Computer programmer Kyle Wiens is the creator of the iFixit website, ‘the free repair guide for everything, written by everyone’ (ifixit.com). To date, the site claims to have helped more than 15 million people repair every conceivable piece of machinery or equipment.
Wiens recalls the time he helped a farmer friend repair a tractor. The tractor was a hi-tech model and the farmer’s spanners, wrenches and screwdrivers were hopelessly inadequate to the task, as was his expertise as a mechanic. But Wiens understood computers and identified the problem: a hydraulic sensor was on the blink, and each time it malfunctioned the onboard computer would shut the tractor down. It would take at least two days for the manufacturer’s technician to order and fit a new sensor.
”Dave [the farmer] asked me if there was some way to bypass the bum sensor while waiting for the repairman to show up,” he recalls. But that meant fiddling around with the tractor’s proprietary software, specifically the engine control unit.
“An hour later, I hopped out of the cab. Defeated. I was unable to breach the wall of proprietary defences that protected the tECU like a fortress. Dave is a DIY kind of guy, who would like to do more than just change his tractor’s oil. He’d like to be able to modify the engine timing and troubleshoot error codes.
“Most of all, he’d like to be able to repair his equipment himself, because it’s what he’s been doing all his life.”
Who’s really the owner?
Wiens stresses that buyers no longer fully own the equipment or devices they purchase.
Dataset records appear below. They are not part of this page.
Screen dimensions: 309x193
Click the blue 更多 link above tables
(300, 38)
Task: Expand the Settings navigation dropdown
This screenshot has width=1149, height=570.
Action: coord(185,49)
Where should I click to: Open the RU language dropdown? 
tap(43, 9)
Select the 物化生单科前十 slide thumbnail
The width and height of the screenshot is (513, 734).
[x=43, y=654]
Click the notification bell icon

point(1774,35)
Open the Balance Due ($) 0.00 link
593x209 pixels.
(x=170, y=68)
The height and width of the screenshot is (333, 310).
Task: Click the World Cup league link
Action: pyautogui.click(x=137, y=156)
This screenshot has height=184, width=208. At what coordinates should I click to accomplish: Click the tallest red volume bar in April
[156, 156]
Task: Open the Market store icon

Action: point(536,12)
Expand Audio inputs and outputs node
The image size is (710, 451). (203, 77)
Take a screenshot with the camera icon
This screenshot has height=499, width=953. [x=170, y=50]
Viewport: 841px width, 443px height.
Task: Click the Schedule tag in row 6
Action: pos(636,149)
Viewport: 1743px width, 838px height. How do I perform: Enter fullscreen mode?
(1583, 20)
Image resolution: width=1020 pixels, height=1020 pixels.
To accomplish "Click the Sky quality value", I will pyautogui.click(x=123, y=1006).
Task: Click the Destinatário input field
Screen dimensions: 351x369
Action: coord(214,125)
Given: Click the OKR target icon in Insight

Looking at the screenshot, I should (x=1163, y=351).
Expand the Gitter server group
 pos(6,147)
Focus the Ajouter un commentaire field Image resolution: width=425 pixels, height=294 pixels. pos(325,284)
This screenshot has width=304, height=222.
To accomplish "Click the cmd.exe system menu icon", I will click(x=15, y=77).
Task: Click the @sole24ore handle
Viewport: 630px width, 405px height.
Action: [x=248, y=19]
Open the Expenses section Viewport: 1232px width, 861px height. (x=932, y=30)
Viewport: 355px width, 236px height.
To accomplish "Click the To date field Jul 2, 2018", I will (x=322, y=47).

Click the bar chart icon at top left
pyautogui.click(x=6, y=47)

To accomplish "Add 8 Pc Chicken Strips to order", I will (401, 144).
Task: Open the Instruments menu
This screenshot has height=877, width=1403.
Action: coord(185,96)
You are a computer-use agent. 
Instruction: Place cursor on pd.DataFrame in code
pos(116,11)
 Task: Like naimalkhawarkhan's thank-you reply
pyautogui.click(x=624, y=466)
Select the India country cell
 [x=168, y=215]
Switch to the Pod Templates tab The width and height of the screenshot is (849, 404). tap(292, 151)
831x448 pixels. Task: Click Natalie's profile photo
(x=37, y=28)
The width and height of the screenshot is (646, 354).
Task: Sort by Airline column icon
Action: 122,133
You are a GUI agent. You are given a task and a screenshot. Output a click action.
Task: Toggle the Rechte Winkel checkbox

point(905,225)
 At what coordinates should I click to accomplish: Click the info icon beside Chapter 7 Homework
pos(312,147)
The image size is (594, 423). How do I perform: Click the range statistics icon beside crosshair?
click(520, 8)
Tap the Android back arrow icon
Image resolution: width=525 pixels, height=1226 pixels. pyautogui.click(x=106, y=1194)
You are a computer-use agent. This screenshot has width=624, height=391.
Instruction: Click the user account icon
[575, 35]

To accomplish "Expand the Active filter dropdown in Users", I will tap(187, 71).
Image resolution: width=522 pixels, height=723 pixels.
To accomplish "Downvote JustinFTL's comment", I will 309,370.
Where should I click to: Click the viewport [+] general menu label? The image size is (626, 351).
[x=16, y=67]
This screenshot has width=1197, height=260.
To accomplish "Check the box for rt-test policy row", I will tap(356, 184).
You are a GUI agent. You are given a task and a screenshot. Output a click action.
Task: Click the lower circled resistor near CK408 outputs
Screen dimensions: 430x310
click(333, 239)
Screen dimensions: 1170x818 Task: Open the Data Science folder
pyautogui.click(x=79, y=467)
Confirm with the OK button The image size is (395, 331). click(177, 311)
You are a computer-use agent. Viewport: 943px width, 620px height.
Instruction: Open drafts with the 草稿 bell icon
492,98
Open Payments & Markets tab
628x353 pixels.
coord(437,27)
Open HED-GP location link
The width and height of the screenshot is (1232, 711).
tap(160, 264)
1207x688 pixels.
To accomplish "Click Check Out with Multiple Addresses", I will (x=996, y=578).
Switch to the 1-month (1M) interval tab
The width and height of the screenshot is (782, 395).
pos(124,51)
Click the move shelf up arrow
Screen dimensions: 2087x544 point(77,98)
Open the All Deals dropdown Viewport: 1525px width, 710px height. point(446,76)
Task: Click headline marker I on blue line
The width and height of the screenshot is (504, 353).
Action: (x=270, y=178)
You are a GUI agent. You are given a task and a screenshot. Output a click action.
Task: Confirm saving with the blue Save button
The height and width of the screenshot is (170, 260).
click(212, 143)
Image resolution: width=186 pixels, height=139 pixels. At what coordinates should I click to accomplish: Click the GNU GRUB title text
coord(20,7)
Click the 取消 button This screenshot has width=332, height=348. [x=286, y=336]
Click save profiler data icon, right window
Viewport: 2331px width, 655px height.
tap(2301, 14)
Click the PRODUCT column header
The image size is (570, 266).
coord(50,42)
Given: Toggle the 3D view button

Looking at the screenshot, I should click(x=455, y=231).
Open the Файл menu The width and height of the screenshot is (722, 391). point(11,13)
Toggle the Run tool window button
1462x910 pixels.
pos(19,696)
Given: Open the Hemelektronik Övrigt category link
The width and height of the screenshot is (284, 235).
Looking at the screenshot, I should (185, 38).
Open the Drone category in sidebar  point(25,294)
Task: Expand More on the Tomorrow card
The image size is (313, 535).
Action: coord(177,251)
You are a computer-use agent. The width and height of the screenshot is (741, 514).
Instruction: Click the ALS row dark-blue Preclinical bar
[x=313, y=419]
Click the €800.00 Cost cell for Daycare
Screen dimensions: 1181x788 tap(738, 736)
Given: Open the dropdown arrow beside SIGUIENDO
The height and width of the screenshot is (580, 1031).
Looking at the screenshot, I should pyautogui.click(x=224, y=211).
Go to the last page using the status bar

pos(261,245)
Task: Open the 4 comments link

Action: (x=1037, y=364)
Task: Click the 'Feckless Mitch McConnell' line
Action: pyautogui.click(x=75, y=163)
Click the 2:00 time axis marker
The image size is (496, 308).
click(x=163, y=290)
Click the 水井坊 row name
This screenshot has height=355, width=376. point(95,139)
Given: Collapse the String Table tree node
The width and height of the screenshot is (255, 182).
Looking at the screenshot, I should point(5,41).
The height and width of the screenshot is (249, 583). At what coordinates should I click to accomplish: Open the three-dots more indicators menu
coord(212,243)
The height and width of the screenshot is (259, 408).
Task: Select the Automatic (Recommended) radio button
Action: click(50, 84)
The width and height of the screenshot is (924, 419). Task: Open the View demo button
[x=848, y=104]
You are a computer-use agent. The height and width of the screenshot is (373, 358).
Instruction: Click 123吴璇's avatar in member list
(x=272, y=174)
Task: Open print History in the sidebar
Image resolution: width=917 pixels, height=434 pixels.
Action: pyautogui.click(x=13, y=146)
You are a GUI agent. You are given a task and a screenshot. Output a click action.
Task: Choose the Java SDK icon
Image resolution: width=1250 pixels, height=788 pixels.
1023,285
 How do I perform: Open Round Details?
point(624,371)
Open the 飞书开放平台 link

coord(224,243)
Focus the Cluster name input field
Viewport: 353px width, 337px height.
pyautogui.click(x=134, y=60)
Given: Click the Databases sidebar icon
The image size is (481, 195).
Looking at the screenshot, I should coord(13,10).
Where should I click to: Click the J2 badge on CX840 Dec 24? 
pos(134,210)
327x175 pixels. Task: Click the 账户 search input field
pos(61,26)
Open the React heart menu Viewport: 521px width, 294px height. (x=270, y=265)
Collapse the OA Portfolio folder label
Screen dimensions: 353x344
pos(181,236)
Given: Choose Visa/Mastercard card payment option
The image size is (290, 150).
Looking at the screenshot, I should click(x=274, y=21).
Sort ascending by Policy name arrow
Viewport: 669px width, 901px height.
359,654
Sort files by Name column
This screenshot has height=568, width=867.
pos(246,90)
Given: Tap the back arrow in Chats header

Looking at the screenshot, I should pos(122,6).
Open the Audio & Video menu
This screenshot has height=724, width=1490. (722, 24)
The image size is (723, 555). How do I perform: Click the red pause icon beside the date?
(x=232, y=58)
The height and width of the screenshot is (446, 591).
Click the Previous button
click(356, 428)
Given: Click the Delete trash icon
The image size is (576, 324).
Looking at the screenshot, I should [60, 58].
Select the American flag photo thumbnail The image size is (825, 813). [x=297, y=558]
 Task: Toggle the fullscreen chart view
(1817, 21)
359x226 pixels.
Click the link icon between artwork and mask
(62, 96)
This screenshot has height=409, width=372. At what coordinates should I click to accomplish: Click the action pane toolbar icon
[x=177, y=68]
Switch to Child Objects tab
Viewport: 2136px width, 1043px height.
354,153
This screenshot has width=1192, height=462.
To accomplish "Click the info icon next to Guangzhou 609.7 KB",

Rather, manufacturers do, because modifying modern devices requires access to service manuals and diagnostic tools.
“Once we buy an object, any object, we should own it,” he says. “We should be able to lift the hood, unlock it, modify it, repair it without asking for permission from the manufacturer.”
He has a point. On the other hand, a little ‘fiddling’ can have serious consequences (it’s likely to void your warranty, for a start). All the same, iFixit may enable you to do ‘running repairs’ until you can call in the experts.